At the hospital, he ran down the corridor. He stopped when he saw commotion outside the room of the man he was to visit. A nurse told him the man had died, calling Bishop Monson's name as he passed away. Shattered, the fledgling bishop went outside and wept, sobbing. He vowed then, in the parking lot of the old Veterans Hospital in Salt Lake City's Avenues, that he would never turn a deaf ear to another prompting.

"It's the most impressive story I know from him about his ministry to the one," said Elder Jeffrey R. Holland of the church's Quorum of the Twelve Apostles. "As far as I know he kept that promise ever since. It became fundamentally characteristic of his life and what sets him apart from others, that he committed to this idea of following a prompting, and the focus almost always was a single person."

President Monson's death, after nearly ten years as prophet-leader of The Church of Jesus Christ of Latter-day Saints, closes a distinctive era in church leadership. During his time as one of the longest-serving apostles in Mormon history, church membership expanded from 2.1 million members to 15.9 million. The number of temples grew from 12 to 157.

Still, he will be most remembered for his individual ministry, a relentless drive to go to the rescue. President Monson's biographer described his lifelong, tender ministry to widows, the lost, the obscure, the dying and the downtrodden as a portable pool of Bethesda, the New Testament place of mercy and grace where waters made the lame whole and Jesus Christ healed a paralyzed man.
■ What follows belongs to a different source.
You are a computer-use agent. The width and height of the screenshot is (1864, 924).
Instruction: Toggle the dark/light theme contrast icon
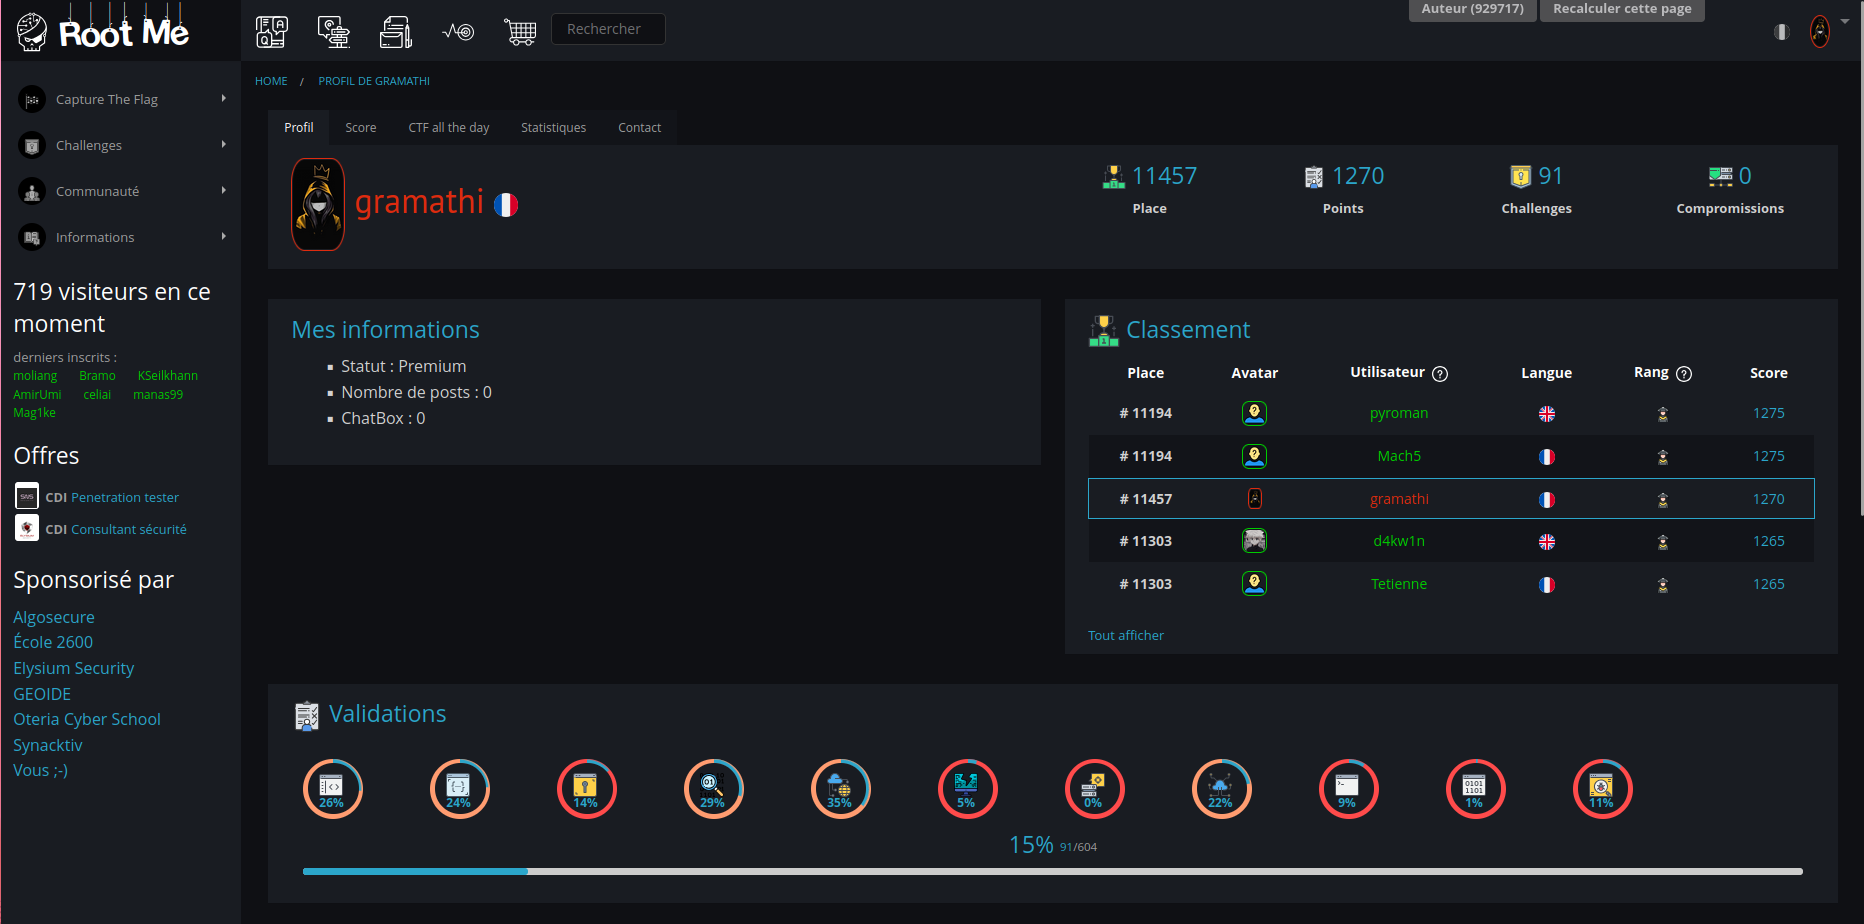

President Monson carried what he himself termed "Bethesda’s blessing" of heartfelt ministry to a grease pit, countless hospitals and behind the Iron Curtain.

Place in history

Elder Holland believes that President Monson, born on Aug. 21, 1927, in Salt Lake City, had a special gift for personal, one-on-one ministration that he honed throughout his life.

"I think," Elder Holland said, "that is probably the single-most startling and admirable characteristic in a very admirable life."